* Required work: All of the records need to be retyped exactly, with no line dropped.

START Provided information

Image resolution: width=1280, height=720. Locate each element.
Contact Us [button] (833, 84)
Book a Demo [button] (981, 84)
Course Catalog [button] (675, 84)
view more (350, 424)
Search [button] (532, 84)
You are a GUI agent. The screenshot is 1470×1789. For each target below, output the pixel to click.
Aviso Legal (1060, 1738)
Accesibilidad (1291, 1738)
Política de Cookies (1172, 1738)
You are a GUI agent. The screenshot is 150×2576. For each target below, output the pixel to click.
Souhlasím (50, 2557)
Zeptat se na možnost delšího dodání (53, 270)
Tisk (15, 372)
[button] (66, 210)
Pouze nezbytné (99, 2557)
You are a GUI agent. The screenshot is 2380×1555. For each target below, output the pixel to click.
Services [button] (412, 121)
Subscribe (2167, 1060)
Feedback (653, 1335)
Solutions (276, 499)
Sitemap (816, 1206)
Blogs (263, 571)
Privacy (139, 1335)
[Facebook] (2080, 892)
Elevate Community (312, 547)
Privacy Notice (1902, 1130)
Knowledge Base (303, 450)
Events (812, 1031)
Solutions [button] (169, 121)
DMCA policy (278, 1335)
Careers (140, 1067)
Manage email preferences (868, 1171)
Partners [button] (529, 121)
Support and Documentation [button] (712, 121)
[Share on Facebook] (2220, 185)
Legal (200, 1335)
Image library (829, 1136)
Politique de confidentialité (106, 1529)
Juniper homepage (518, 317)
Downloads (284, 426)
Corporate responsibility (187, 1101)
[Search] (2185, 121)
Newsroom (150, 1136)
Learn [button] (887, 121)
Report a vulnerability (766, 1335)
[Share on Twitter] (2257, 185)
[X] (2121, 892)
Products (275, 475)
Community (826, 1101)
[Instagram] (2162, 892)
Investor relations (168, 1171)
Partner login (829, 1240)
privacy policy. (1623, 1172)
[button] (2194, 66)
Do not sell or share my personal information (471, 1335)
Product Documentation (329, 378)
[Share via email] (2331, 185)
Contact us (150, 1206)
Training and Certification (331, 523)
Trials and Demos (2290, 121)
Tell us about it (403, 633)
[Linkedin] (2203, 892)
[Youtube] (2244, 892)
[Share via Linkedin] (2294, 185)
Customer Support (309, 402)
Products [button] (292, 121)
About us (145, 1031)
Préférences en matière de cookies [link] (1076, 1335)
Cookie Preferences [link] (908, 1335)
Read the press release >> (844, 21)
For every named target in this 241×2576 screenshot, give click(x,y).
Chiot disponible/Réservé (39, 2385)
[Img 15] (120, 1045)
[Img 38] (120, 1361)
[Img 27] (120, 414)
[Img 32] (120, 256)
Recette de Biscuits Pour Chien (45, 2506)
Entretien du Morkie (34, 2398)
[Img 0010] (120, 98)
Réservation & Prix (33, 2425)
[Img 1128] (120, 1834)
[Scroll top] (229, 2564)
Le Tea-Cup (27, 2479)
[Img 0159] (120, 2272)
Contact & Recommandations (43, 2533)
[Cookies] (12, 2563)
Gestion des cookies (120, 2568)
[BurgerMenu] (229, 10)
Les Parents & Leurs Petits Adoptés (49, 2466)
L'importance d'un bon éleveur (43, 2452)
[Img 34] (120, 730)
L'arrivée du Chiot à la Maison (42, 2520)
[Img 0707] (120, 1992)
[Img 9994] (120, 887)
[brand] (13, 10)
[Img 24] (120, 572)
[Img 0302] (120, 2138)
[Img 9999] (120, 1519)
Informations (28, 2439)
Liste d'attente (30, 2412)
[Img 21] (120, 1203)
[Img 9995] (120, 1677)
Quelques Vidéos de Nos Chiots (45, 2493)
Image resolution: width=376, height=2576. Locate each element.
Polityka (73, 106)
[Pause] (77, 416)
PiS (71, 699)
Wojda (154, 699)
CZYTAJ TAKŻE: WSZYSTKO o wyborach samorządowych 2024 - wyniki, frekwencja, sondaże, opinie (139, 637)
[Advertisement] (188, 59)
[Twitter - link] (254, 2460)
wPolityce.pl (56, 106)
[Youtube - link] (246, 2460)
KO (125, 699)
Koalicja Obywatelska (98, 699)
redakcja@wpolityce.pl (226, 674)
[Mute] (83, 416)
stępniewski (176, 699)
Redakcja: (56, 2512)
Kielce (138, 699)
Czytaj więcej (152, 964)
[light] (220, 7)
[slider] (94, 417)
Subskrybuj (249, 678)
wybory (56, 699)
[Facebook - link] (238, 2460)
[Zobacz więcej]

END Provided information

* Exercise response:
Image resolution: width=1280, height=720. Locate each element.
Contact Us [button] (833, 84)
Book a Demo [button] (981, 84)
Course Catalog [button] (675, 84)
view more (350, 424)
Search [button] (532, 84)
You are a GUI agent. The screenshot is 1470×1789. For each target below, output the pixel to click.
Aviso Legal (1060, 1738)
Accesibilidad (1291, 1738)
Política de Cookies (1172, 1738)
You are a GUI agent. The screenshot is 150×2576. For each target below, output the pixel to click.
Souhlasím (50, 2557)
Zeptat se na možnost delšího dodání (53, 270)
Tisk (15, 372)
[button] (66, 210)
Pouze nezbytné (99, 2557)
You are a GUI agent. The screenshot is 2380×1555. For each target below, output the pixel to click.
Services [button] (412, 121)
Subscribe (2167, 1060)
Feedback (653, 1335)
Solutions (276, 499)
Sitemap (816, 1206)
Blogs (263, 571)
Privacy (139, 1335)
[Facebook] (2080, 892)
Elevate Community (312, 547)
Privacy Notice (1902, 1130)
Knowledge Base (303, 450)
Events (812, 1031)
Solutions [button] (169, 121)
DMCA policy (278, 1335)
Careers (140, 1067)
Manage email preferences (868, 1171)
Partners [button] (529, 121)
Support and Documentation [button] (712, 121)
[Share on Facebook] (2220, 185)
Legal (200, 1335)
Image library (829, 1136)
Politique de confidentialité (106, 1529)
Juniper homepage (518, 317)
Downloads (284, 426)
Corporate responsibility (187, 1101)
[Search] (2185, 121)
Newsroom (150, 1136)
Learn [button] (887, 121)
Report a vulnerability (766, 1335)
[Share on Twitter] (2257, 185)
[X] (2121, 892)
Products (275, 475)
Community (826, 1101)
[Instagram] (2162, 892)
Investor relations (168, 1171)
Partner login (829, 1240)
privacy policy. (1623, 1172)
[button] (2194, 66)
Do not sell or share my personal information (471, 1335)
Product Documentation (329, 378)
[Share via email] (2331, 185)
Contact us (150, 1206)
Training and Certification (331, 523)
Trials and Demos (2290, 121)
Tell us about it (403, 633)
[Linkedin] (2203, 892)
[Youtube] (2244, 892)
[Share via Linkedin] (2294, 185)
Customer Support (309, 402)
Products [button] (292, 121)
About us (145, 1031)
Préférences en matière de cookies [link] (1076, 1335)
Cookie Preferences [link] (908, 1335)
Read the press release >> (844, 21)
For every named target in this 241×2576 screenshot, give click(x,y).
Chiot disponible/Réservé (39, 2385)
[Img 15] (120, 1045)
[Img 38] (120, 1361)
[Img 27] (120, 414)
[Img 32] (120, 256)
Recette de Biscuits Pour Chien (45, 2506)
Entretien du Morkie (34, 2398)
[Img 0010] (120, 98)
Réservation & Prix (33, 2425)
[Img 1128] (120, 1834)
[Scroll top] (229, 2564)
Le Tea-Cup (27, 2479)
[Img 0159] (120, 2272)
Contact & Recommandations (43, 2533)
[Cookies] (12, 2563)
Gestion des cookies (120, 2568)
[BurgerMenu] (229, 10)
Les Parents & Leurs Petits Adoptés (49, 2466)
L'importance d'un bon éleveur (43, 2452)
[Img 34] (120, 730)
L'arrivée du Chiot à la Maison (42, 2520)
[Img 0707] (120, 1992)
[Img 9994] (120, 887)
[brand] (13, 10)
[Img 24] (120, 572)
[Img 0302] (120, 2138)
[Img 9999] (120, 1519)
Informations (28, 2439)
Liste d'attente (30, 2412)
[Img 21] (120, 1203)
[Img 9995] (120, 1677)
Quelques Vidéos de Nos Chiots (45, 2493)
Image resolution: width=376, height=2576. Locate each element.
Polityka (73, 106)
[Pause] (77, 416)
PiS (71, 699)
Wojda (154, 699)
CZYTAJ TAKŻE: WSZYSTKO o wyborach samorządowych 2024 - wyniki, frekwencja, sondaże, opinie (139, 637)
[Advertisement] (188, 59)
[Twitter - link] (254, 2460)
wPolityce.pl (56, 106)
[Youtube - link] (246, 2460)
KO (125, 699)
Koalicja Obywatelska (98, 699)
redakcja@wpolityce.pl (226, 674)
[Mute] (83, 416)
stępniewski (176, 699)
Redakcja: (56, 2512)
Kielce (138, 699)
Czytaj więcej (152, 964)
[light] (220, 7)
[slider] (94, 417)
Subskrybuj (249, 678)
wybory (56, 699)
[Facebook - link] (238, 2460)
[Zobacz więcej]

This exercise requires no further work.